Why Do You Need Versioning?

Versioning is required to:

  • Work on the same project concurrently and identify the version/experiment that was successful.

  • Capture the environment for a version and independently launch it.

  • Visualize prior runs and tie them to experiment results.

  • Rollback to production deployments in case of failures with ease.

  • Execute multiple experiments in production, which may use different training or data processing algorithms.

  • Understand how a specific system evolved and answer questions related to the effectiveness of a specific strategy.


Please note that Flyte currently does not support the use of colons in specifying versions.

For instance, using “0:1” as a version number is not permitted.

Operational Benefits of Completely Versioned Workflows/Pipelines

The entire workflow in Flyte is versioned and all tasks and entities are immutable which makes it possible to completely change the structure of a workflow between versions, without worrying about the consequences for the pipelines in production. This hermetic property makes it effortless to manage and deploy new workflow versions and is important for workflows that are long-running. If a workflow execution is in progress and another new workflow version has been activated, Flyte guarantees that the execution of the old version continues unhindered.

Consider a scenario where you need to run all the previous executions if there’s a bug to be fixed. Simply fixing the bug in the task may not solve the problem. Moreover, fixing bugs involves code changes, which may affect the workflow structure. Flyte addresses this using two properties:

  1. Since the entire workflow is versioned, changing the structure has no impact on the existing execution, and the workflow state won’t be corrupted.

  2. Flyte provides caching/memoization of outputs. As long as the tasks and their behavior have not changed, it is possible to move them around and still recover their previous outputs, without having to rerun the tasks. This strategy will work even if the workflow changes are in a task.

Let us take a sample workflow:

graph TD; A-->B; B-->C; C-->D;

In the above graph, let us assume that task C fails. It is then possible to simply fix C and relaunch the previous execution (maintaining the inputs etc). This will not re-run tasks A, and B as long as they are marked as cache=True.

Now, let us consider that the only solution to fix the bug is to change the graph structure and introduce a new step B1 that short circuits the execution to D:

graph TD; A-->B; B-->B1; B1-->D; B1-->C; C-->D;

The same cache=True will handle this complicated situation as well.

Why Is Versioning Hard?

Git has become the defacto-standard in version control for code, making it easy to work on branches, merge them, and revert unwanted changes. But achieving this for a live (running) algorithm usually requires the entire infrastructure to be associated and potentially re-created for every execution.

How Is Versioning Tied to Reproducibility?

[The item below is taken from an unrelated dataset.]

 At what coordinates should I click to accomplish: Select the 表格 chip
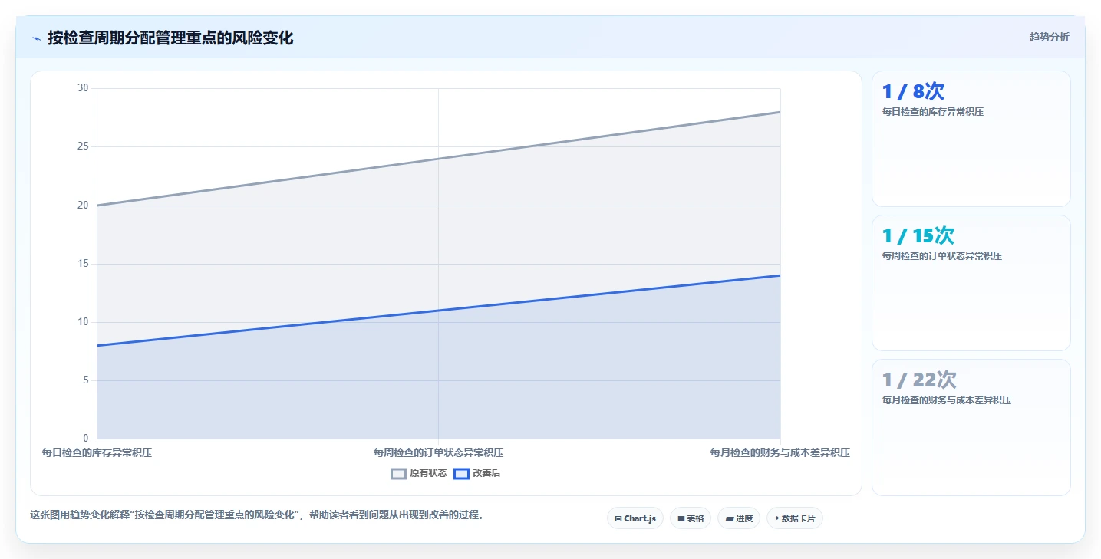pyautogui.click(x=691, y=518)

Workflows can be reproduced without explicit versioning within the system. To reproduce a past experiment, users need to identify the source code and resurrect any dependencies that the code may have used (for example, TensorFlow 1.x instead of TensorFlow 2.x, or specific Python libraries). It is also required to instantiate the infrastructure that the previous version may have used. If not recorded, you’ll have to ensure that the previously used dataset (say) can be reconstructed.

This is exactly how Flyte was conceived!

In Flyte, every task is versioned, and it precisely captures the dependency set. For external tasks, memoization is recommended so that the constructed dataset can be cached on the Flyte side. This way, one can guarantee reproducible behavior from the external systems.

Moreover, every piece of code is registered with the version of the code that was used to create the instance. Therefore, users can easily construct the data lineage for all the parts of the workflow.

What Is the Cost of Versioning & Reproducibility?

One of the costs of versioning and allowing on-demand reproducibility is the need to re-instantiate the infrastructure from scratch. This may sometimes result in additional overhead. However, the advent of Docker containers and Kubernetes has made it possible to build a platform to achieve these goals.

Coming soon!

We are working on reducing the penalty of on-demand infrastructure creation while still maintaining the guarantees. Stay tuned!

What Is the Best Way to Version Your Tasks and Workflows?

The best way to version tasks and workflows is to independently version every task with the GIT-SHA or hash of the entire code artifact. The workflows are also versioned using the GIT-SHA of the containing repository.